Segment Start: Source records
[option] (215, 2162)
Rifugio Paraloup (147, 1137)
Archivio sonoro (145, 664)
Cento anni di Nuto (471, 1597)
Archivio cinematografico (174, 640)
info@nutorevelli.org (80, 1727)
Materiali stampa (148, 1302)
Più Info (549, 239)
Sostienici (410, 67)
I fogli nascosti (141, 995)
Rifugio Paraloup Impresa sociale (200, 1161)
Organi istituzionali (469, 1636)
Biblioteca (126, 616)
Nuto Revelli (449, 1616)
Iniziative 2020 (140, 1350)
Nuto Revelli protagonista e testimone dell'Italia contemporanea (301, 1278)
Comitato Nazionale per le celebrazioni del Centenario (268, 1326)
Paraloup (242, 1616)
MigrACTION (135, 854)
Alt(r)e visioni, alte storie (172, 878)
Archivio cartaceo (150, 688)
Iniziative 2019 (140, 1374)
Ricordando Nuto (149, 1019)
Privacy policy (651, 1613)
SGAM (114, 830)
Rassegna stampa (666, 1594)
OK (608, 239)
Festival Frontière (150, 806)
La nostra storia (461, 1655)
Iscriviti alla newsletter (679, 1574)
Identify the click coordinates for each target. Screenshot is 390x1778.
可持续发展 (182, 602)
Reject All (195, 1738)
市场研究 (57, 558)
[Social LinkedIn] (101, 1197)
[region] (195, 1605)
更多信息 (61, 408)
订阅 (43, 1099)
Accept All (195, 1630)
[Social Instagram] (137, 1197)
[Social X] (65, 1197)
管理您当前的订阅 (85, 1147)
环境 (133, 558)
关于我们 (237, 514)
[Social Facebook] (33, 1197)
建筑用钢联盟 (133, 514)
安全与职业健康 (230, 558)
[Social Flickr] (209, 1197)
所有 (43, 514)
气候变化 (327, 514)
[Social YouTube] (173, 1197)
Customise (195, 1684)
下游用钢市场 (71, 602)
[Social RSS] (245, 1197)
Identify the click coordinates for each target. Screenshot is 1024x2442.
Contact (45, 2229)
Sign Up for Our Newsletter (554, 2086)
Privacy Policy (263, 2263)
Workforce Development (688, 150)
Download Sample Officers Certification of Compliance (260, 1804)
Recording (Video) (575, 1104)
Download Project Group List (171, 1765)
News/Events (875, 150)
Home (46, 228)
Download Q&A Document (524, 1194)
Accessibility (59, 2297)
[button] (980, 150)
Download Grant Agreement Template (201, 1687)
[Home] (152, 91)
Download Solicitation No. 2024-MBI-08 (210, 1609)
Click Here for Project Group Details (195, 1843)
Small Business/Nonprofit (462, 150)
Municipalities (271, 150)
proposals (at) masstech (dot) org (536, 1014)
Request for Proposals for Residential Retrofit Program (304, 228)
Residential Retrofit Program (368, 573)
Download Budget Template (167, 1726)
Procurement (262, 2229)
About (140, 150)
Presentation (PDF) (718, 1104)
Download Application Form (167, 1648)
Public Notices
Segment End: Source records
Repeat, character for character, the lines of the material above from the line with "Biblioteca (126, 616)" through the line with "Download Budget Template (167, 1726)".

Biblioteca (126, 616)
Nuto Revelli (449, 1616)
Iniziative 2020 (140, 1350)
Nuto Revelli protagonista e testimone dell'Italia contemporanea (301, 1278)
Comitato Nazionale per le celebrazioni del Centenario (268, 1326)
Paraloup (242, 1616)
MigrACTION (135, 854)
Alt(r)e visioni, alte storie (172, 878)
Archivio cartaceo (150, 688)
Iniziative 2019 (140, 1374)
Ricordando Nuto (149, 1019)
Privacy policy (651, 1613)
SGAM (114, 830)
Rassegna stampa (666, 1594)
OK (608, 239)
Festival Frontière (150, 806)
La nostra storia (461, 1655)
Iscriviti alla newsletter (679, 1574)
Identify the click coordinates for each target. Screenshot is 390x1778.
可持续发展 (182, 602)
Reject All (195, 1738)
市场研究 (57, 558)
[Social LinkedIn] (101, 1197)
[region] (195, 1605)
更多信息 (61, 408)
订阅 (43, 1099)
Accept All (195, 1630)
[Social Instagram] (137, 1197)
[Social X] (65, 1197)
管理您当前的订阅 (85, 1147)
环境 (133, 558)
关于我们 (237, 514)
[Social Facebook] (33, 1197)
建筑用钢联盟 (133, 514)
安全与职业健康 (230, 558)
[Social Flickr] (209, 1197)
所有 (43, 514)
气候变化 (327, 514)
[Social YouTube] (173, 1197)
Customise (195, 1684)
下游用钢市场 (71, 602)
[Social RSS] (245, 1197)
Identify the click coordinates for each target. Screenshot is 1024x2442.
Contact (45, 2229)
Sign Up for Our Newsletter (554, 2086)
Privacy Policy (263, 2263)
Workforce Development (688, 150)
Download Sample Officers Certification of Compliance (260, 1804)
Recording (Video) (575, 1104)
Download Project Group List (171, 1765)
News/Events (875, 150)
Home (46, 228)
Download Q&A Document (524, 1194)
Accessibility (59, 2297)
[button] (980, 150)
Download Grant Agreement Template (201, 1687)
[Home] (152, 91)
Download Solicitation No. 2024-MBI-08 (210, 1609)
Click Here for Project Group Details (195, 1843)
Small Business/Nonprofit (462, 150)
Municipalities (271, 150)
proposals (at) masstech (dot) org (536, 1014)
Request for Proposals for Residential Retrofit Program (304, 228)
Residential Retrofit Program (368, 573)
Download Budget Template (167, 1726)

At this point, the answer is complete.